"Roméo et Juliette" sauvé du Covid par Pene Pati et Perrine Madoeuf : un triomphe inespéré à l'Opéra Comique

Lundi soir 13 décembre, vers 23 heures à l’Opéra Comique à Paris. La salle est en délire, l’ovation ininterrompue. Les applaudissements n’en finissent pas de porter aux nues les deux premiers rôles, Pene Patti et Perrine Madoeuf, héros d’un Roméo et Juliette de Gounod sauvé des eaux. Itinéraire d’un triomphe pour le moins inattendu.

« Attachez vos ceintures »

Car la première de l’opéra de Gounod s’annonce sous de bien mauvais auspices. La veille, le ténor Jean-François Borras devant jouer Roméo, testé positif au Covid, doit déclarer forfait. Le lendemain (donc le jour de la représentation), c’est au tour de Julia Fuchs, sa Juliette – et star attendue de cette nouvelle production – d’annuler sa participation pour la même raison. Ce n’est pas tout. Dans l’orchestre, le pupitre des cuivres est aussi touché. Et remplacé in extremis. Mais faut-il vraiment maintenir la représentation ? L’arrivée de Pene Pati d’Amsterdam, où il vient de terminer une Traviata et celle de Perrine Madoeuf le jour même (!) de Riga où elle tenait encore il y a quelques jours son rôle de Juliette, dénouent la situation. On envisage un moment de faire chanter toute la distribution masquée. Avant de se limiter finalement au chœur.

« Attachez vos ceintures », plaisante le nouveau directeur de l’Opéra Comique Louis Langrée, monté sur scène pour annoncer au public les changements intervenus, en toute transparence. Et conscient de la gageure, car la complicité des deux amants de Vérone nécessite d’habitude « des mois de préparation », poursuit-il. « Là, ils ont eu un après-midi pour faire connaissance ! ». Les dés sont jetés. Et le miracle se produit.

Résultat, une direction d’acteurs qui offre un mouvement perpétuel des chanteurs (les solistes et le chœur Accentus) et une fluidité des décors, d’imposants pans de murs blancs mobiles créant une ambiance différente à chaque scène. L’atmosphère est celle de l’Italie du sud avec ses façades décaties laissant deviner la richesse d’antan, qui n’est pas sans rappeler la série photographique L’esprit des ruines de Ferrante Ferranti.

West Side Story en Italie

Deux beaux tableaux imaginés par le metteur en scène illustrent à merveille la bascule entre la joie et le drame. Le premier est la scène de lutte entre les deux familles. De part et d’autre du plateau, des hommes en chemise brune et chapeau feutre vissé sur la tête se font face, armés de couteau dans une éblouissante chorégraphie. Une guerre des gangs façon West Side Story qui tient en haleine le public et qu’Eric Ruf associe à « l’Italie de la vendetta où vengeance et la mort sont laissées en héritage », comme il le précise dans le programme de salle.

L’autre scène est le finale du tombeau. Beau et terrifiant tableau où Roméo rejoint Juliette, morte en apparence, dans un caveau s’inspirant des catacombes de Palerme où les corps sont justement disposés debout. Comme pour évoquer la frontière si ténue entre la vie et la mort. Et le dernier duo de Roméo et Juliette (pourtant mourants) de le souligner : « Viens, fuyons au bout du monde, viens, soyons heureux ! ».

· · · ·

VOTRE TÂCHE
Selon l'article sur Roméo et Juliette à l'Opéra Comique, quel ténor devait chanter Roméo avant de déclarer forfait ?

[Items enregistrés d'une collection]
· · · ·

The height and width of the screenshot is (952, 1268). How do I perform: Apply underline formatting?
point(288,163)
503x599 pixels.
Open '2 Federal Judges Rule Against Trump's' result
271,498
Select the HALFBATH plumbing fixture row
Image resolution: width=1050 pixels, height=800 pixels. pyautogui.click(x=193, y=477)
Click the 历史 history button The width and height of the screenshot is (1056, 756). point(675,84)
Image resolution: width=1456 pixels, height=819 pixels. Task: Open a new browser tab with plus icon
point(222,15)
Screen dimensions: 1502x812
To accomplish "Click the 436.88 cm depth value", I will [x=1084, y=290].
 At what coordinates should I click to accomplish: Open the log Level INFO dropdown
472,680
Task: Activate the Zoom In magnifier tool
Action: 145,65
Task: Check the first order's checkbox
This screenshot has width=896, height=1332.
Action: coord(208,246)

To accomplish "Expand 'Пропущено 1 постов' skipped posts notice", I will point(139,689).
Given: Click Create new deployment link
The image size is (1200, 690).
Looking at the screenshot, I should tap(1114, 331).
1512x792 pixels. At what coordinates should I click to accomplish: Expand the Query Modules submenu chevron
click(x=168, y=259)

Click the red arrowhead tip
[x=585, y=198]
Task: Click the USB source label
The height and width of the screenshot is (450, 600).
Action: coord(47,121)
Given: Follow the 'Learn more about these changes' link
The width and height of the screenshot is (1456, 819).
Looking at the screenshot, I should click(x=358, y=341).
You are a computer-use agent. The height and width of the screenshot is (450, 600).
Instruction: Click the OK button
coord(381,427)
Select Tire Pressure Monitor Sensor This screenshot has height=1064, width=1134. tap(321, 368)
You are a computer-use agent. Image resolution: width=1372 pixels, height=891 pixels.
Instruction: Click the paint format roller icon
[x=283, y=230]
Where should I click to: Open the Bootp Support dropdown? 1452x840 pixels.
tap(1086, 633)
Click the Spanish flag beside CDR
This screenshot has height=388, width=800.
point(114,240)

· · · ·

RÉPONSE ATTENDUE
Jean-François Borras.